Evim, dördüncü katta ve kuzey-güney yönünde olmasına rağmen bazı geceler yaprak kımıldamıyor desem yeridir. Yatsan yatılmıyor. Bazen gözümden uyku akıyor olsa bile o sıcaklık korkutuyor. Hele yazı odamın penceresiz karanlık oda olduğunu düşünürseniz, kimi yazıları yazdıktan sonra duş aldığımı tahmin edebilirsiniz. O zaman da -uzmanlar ılık duşun uyku getireceğini söylese de- benim uykum açılıyor.
İnsan yatar yatmaz uyumalı.
**
Pazartesi günü yapılan Kent Konseyi seçiminde bir konuşma yapan Belediye Başkanımız Mehmet Eriş, Ödemiş'te Kuvayı Milliye müzesi açmak istediklerini söyledi. Benim gözlerim açıldı birden. 'Hah' dedim, 'Yıllardır yazar dururum, sanıyorum belediye biraz paralandı da kültürel alanda yatırım yapmaya başlayacak.'
Bu işler parasız olmaz tabii. Örneğin, şimdi Migros'un kullandığı eski garajın doğusundaki geniş ama tek katlı bina, aslında kültür merkezi olacaktı. Olmadı, olamadı. Bakanlığın parası yetmedi.
Sonra şimdiki arkeoloji müzesinin karşısındaki belediyenin kullandığı binayı da Ödemiş Belediyesi tamamlamak zorunda kaldı. Orasını da Kültür Bakanlığı yapacaktı.
Ödemiş'e çok kereler yazdığım gibi Tarım Müzesi ile Kuvayı Milliye Müzesi şart. Biraz daha geç kalırsak eldeki malzemeler de kaybolup gidecek.
**
Maç bitince penaltı tartışılır ama yenilenmez…
Bizim gençlik yıllarımızın futbolcusu Maradona'yı hem kıvraklığı hem de tercihleri açısından severim.

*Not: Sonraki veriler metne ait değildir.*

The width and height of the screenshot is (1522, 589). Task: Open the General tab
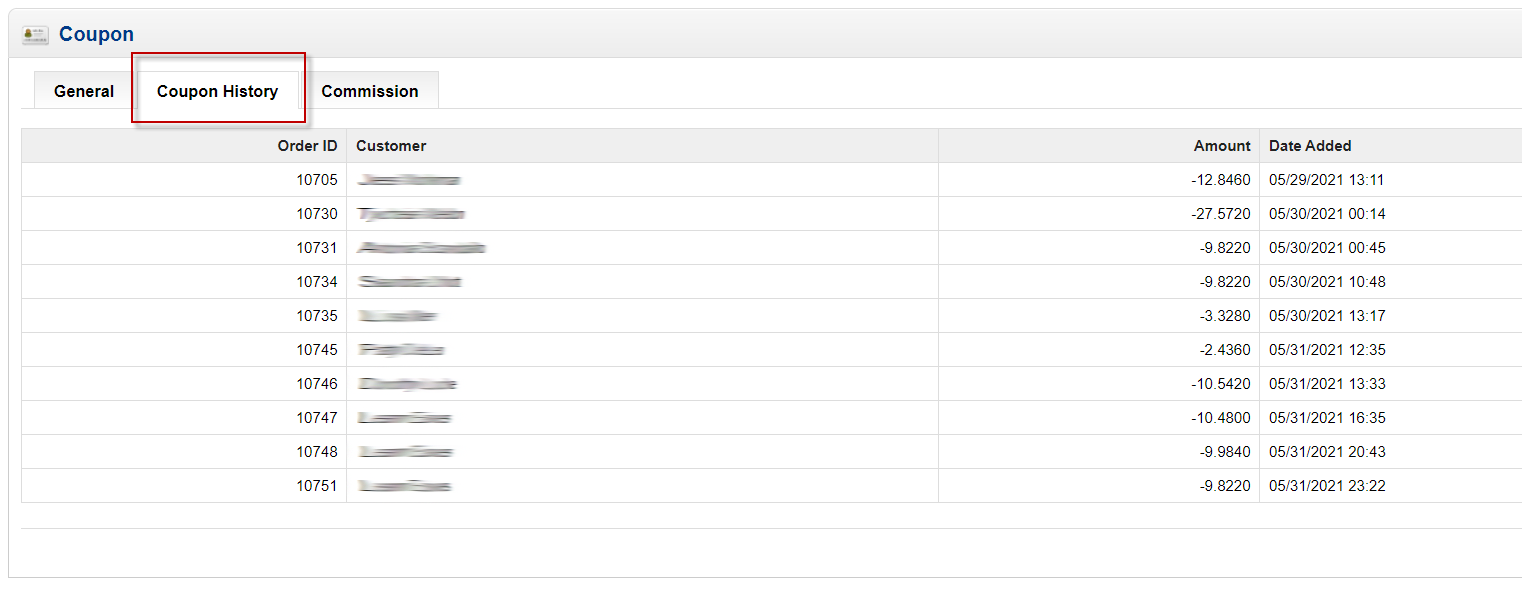84,91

80'lerin ortasında İngiltere'ye attığı bir gol vardır. Kaleci Shilton ile 1.65'lik Maradona, topa birlikte yükselirler: Gol!

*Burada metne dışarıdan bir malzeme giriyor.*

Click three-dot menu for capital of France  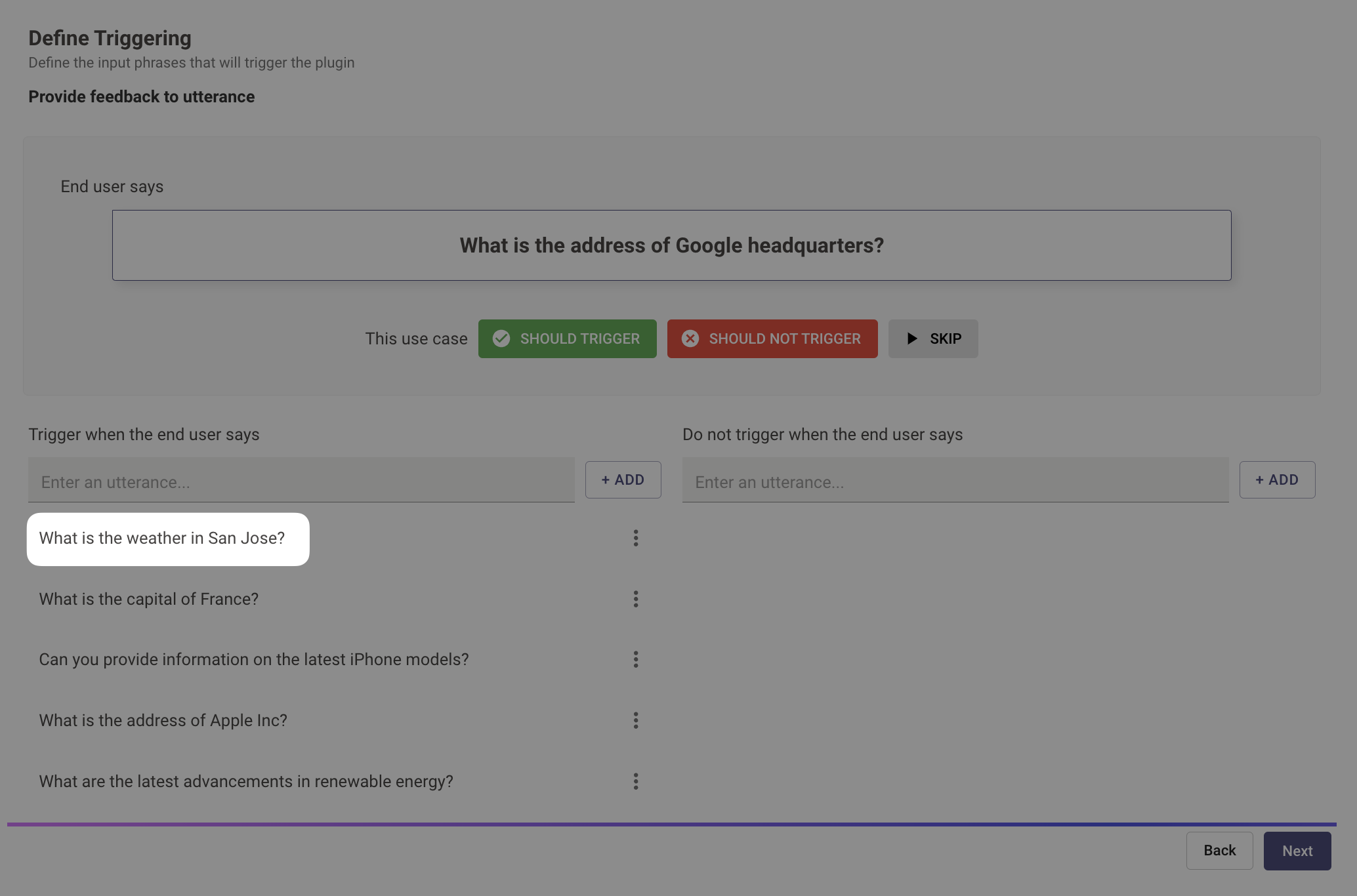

Topun elle kaleye gönderildiği yönünde tartışmalar olsa da Maradona, o ele 'Tanrı'nın eli' sıfatını yakıştırmıştır.
Arjantin, bir Doktor Che Guevera'sı bir de futbolcu Diego Maradona'sı ile ünlüdür.
'Hadi bir daha sayalım, olmadı bir daha…'
Hakem düdüğü çalmış, maç bitmiştir…
Millet de akçalı işler dönüyor sanacak…
Bu yazı gazetemizin 3 Temmuz 2021 tarihli sayısında yayınlanmıştır.